GPU hangs if a shader uses a barrier and a single-plane rep of a multiplane image
Submitted by ato..@..il.com
Assigned to Intel 3D Bugs Mailing List
Link to original bug (#105770)
Description
Hi,
If a shader uses a barrier after filling in some workgroup-shared memory from a single-plane representation of a multi-plane image (not sure if that's related), the GPU will hang.
[67542.848596] i915 0000:00:02.0: Resetting rcs0 after gpu hang
The shader looks like:
#version 460 layout (set = 0, binding = 0) uniform sampler2D input_img; layout (set = 0, binding = 1, rgba8) uniform writeonly image2D output_img;
#define FILTER_RADIUS (ivec2(4, 4)) #define CACHE_SIZE (ivec2(gl_WorkGroupSize) + FILTER_RADIUS*2) shared vec4 cache[AREA(CACHE_SIZE)];
void main() { ivec2 d; const ivec2 pos = ivec2(gl_GlobalInvocationID.xy); const ivec2 w = ivec2(gl_WorkGroupSize); const ivec2 l = ivec2(gl_LocalInvocationID.xy);
for (d.y = l.y; d.y < CACHE_SIZE.y; d.y += w.y) {
for (d.x = l.x; d.x < CACHE_SIZE.x; d.x += w.x) {
const ivec2 np = pos + d - l - FILTER_RADIUS;
cache[d.y*CACHE_SIZE.x + d.x] = texture(input_img, np);
}
}
barrier();
vec4 avg = vec4(0.0f);
ivec2 start = ivec2(0);
ivec2 end = FILTER_RADIUS*2 + 1;
for (d.y = start.y; d.y < end.y; d.y++)
for (d.x = start.x; d.x < end.x; d.x++)
avg += cache[(l.y + d.y)*CACHE_SIZE.x + l.x + d.x];
avg /= (end - start).x * (end - start).y;
imageStore(output_img, pos, avg);
}
Removing the barrier() will make the shader execute fine (with incorrect output of course).

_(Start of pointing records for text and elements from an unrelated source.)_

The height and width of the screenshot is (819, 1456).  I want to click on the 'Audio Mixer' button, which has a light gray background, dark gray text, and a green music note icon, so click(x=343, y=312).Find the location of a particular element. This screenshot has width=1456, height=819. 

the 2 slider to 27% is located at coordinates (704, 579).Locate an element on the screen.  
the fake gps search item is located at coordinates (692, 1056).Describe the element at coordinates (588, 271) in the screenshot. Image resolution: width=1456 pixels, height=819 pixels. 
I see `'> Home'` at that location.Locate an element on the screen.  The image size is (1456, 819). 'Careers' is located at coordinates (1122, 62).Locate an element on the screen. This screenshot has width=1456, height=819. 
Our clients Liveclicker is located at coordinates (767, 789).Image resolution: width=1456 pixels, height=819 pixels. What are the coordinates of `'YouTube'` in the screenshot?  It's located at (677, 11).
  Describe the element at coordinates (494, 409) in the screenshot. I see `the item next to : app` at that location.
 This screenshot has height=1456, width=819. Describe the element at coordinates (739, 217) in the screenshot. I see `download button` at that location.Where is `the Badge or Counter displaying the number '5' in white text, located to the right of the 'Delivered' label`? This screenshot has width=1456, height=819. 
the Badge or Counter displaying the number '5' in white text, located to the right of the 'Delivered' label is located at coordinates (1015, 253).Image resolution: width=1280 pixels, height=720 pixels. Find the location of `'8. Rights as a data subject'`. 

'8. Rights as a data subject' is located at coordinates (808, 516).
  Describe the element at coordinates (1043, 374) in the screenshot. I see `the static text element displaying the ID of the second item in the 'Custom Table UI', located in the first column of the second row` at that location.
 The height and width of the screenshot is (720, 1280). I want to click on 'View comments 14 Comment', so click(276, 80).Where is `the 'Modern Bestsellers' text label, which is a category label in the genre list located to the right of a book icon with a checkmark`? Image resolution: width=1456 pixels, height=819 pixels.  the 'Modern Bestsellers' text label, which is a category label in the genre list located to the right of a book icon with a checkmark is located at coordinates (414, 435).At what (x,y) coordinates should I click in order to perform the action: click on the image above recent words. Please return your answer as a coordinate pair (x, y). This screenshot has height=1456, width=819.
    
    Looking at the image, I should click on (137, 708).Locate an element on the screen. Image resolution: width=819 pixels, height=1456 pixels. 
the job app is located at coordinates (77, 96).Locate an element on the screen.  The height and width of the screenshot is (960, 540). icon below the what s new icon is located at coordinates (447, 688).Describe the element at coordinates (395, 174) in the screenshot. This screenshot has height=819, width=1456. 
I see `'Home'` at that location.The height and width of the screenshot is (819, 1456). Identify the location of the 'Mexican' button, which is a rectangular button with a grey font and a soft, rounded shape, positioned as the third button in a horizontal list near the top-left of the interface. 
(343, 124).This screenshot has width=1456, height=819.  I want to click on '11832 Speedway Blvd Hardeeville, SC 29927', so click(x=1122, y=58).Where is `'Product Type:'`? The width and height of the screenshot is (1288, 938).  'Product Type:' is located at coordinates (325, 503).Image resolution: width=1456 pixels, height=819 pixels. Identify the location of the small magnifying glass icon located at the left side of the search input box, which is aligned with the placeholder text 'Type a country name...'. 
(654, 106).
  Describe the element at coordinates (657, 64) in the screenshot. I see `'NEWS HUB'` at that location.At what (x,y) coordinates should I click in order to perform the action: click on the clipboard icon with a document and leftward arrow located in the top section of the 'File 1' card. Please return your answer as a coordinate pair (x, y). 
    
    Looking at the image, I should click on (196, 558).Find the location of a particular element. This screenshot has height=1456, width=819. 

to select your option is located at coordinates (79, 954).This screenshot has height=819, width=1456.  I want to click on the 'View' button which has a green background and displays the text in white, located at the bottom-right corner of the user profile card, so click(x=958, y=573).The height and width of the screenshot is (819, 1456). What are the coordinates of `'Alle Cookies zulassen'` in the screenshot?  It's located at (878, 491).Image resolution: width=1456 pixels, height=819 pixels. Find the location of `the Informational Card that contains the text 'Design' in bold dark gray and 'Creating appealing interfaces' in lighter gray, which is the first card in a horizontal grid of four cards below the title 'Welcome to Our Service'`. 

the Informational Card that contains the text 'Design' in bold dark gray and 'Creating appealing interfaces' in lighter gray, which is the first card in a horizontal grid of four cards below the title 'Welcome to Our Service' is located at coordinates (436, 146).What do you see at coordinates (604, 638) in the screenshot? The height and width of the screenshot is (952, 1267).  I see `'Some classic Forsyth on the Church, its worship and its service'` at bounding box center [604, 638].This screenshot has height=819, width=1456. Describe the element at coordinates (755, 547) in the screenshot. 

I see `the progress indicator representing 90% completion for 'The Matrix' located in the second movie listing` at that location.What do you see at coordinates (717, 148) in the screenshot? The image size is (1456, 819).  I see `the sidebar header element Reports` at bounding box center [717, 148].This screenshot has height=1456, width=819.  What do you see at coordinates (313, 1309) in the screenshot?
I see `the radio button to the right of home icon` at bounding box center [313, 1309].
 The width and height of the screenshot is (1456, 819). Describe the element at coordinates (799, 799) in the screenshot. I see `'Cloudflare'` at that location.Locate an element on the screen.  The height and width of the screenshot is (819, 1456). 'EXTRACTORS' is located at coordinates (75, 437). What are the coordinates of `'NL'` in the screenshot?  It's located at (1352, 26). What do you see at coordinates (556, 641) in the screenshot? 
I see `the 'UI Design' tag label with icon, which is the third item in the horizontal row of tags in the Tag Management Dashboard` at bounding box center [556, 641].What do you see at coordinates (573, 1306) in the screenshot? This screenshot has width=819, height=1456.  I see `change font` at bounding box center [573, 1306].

Using an image2D as an input or sampling it like above makes no difference, the GPU still hangs.
As a test case, compile https://github.com/atomnuker/FFmpeg/tree/exp_vulkan with --enable-vulkan and --enable-libshaderc and run "./ffmpeg_g -init_hw_device "vulkan=vk:0" -i <input>
-filter_hw_device vk -vf format=yuv420p,hwupload,unsharp_vulkan -f null -".
Version: git